I couldn’t help myself. I broke out in giggles at the very idea.

Nathan smiled. “This is where we live now. This is where we’re going to find a way to save the world. Do you need anything?”

“Sleep,” I admitted. “Ronnie knocked me out before he moved me to the house where you found me, but that wasn’t real sleep, and I had…” The teenage sleepwalker, all life gone from her eyes, reaching for me out of the pure, desperate need to survive. “… I had a hard day. I just want to sleep.”

“Okay.” Nathan leaned forward and kissed my forehead before he started shrugging out of his lab coat. “I could use a nap.”

I didn’t say it, but I was grateful that he was staying with me. Good as it was to see my dogs again, I didn’t want to be alone.

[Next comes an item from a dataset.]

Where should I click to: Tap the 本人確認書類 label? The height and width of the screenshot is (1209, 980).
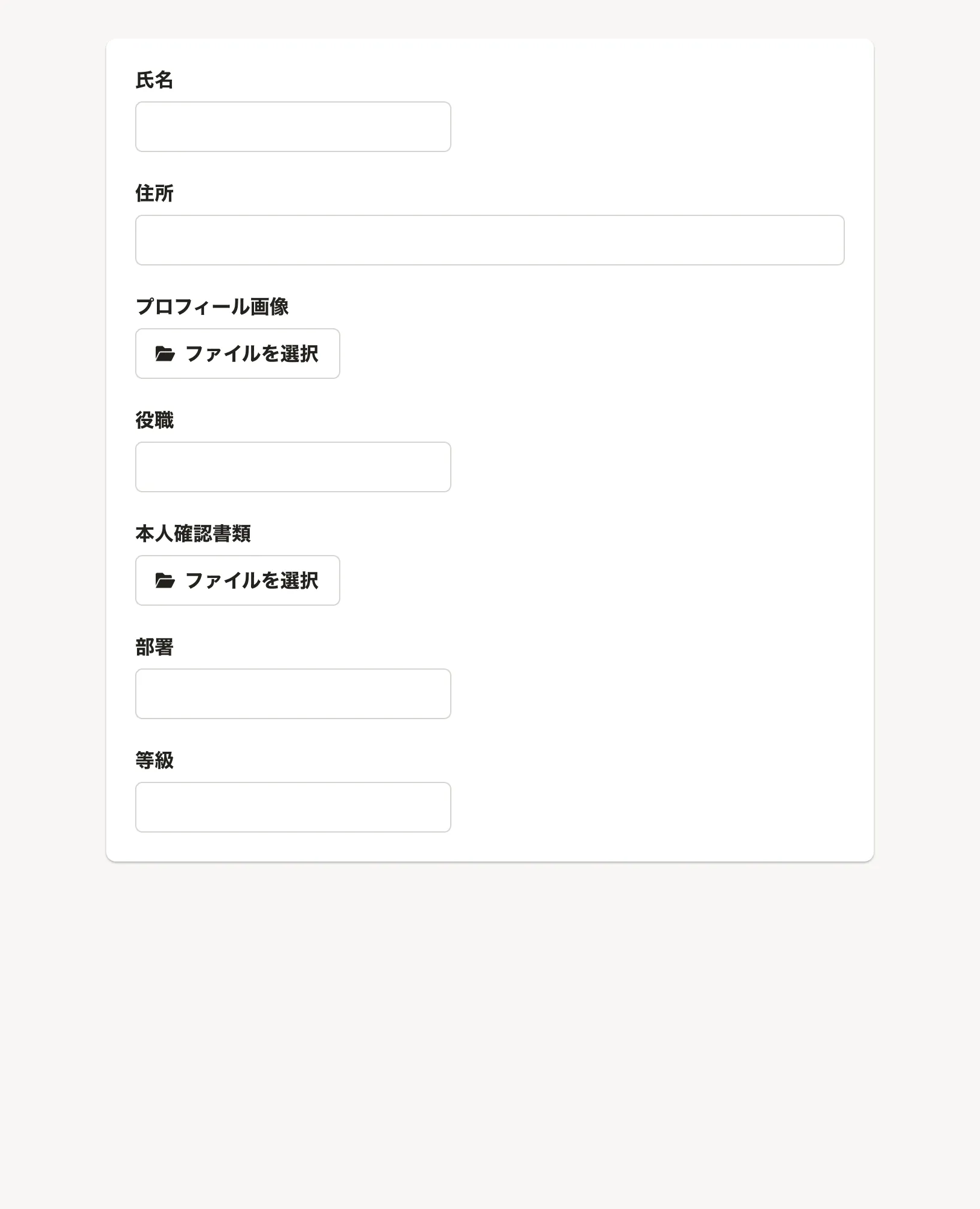click(x=192, y=534)

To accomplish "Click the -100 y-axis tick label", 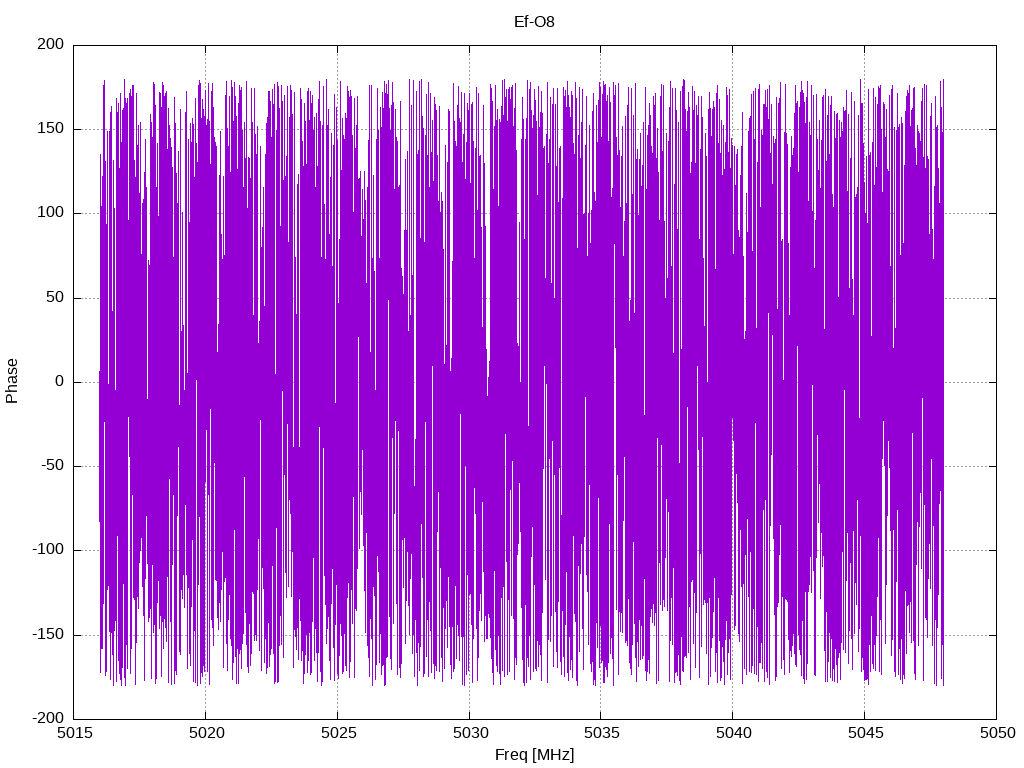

It didn’t take me long to be ready for bed—all I had to do was squirm out of my bloody clothes, which Nathan whisked away and dropped into a sealed, dog-proof hamper. It took him a little longer, since he was somewhat more properly dressed. When we were both naked, we stopped and just looked at each other, me tracing the new starkness of his ribs and pallor of his arms and chest, where his slight tan had faded back to his natural light brown skin tone, him studying the bruises on
my arms, legs, and side, all the snipped-off bits of skin and the tracks left behind by Sherman’s needles. I was white as a ghost after a month without seeing the sun, and when he came to me, I felt like paper pressed against stone, devoid of anything but emptiness.

Nathan curled himself around me, and the dogs fitted themselves into the spaces we created with our bodies, and everything was finally right with the world.

INTERLUDE III: METAPHASE

Oh, my precious children, what have I done to you? What kind of world have I created that you would do this to each other?


DR. SHANTI CALE

We’re all going to wake up any day now, and this will all be a dream. Until then, why don’t we enjoy the chance to live in a science fiction novel?


DR. MATTHEW “FISHY” DOCKREY

October 2027: Tansy

S
till here I’m still here I’m still me I’m still here.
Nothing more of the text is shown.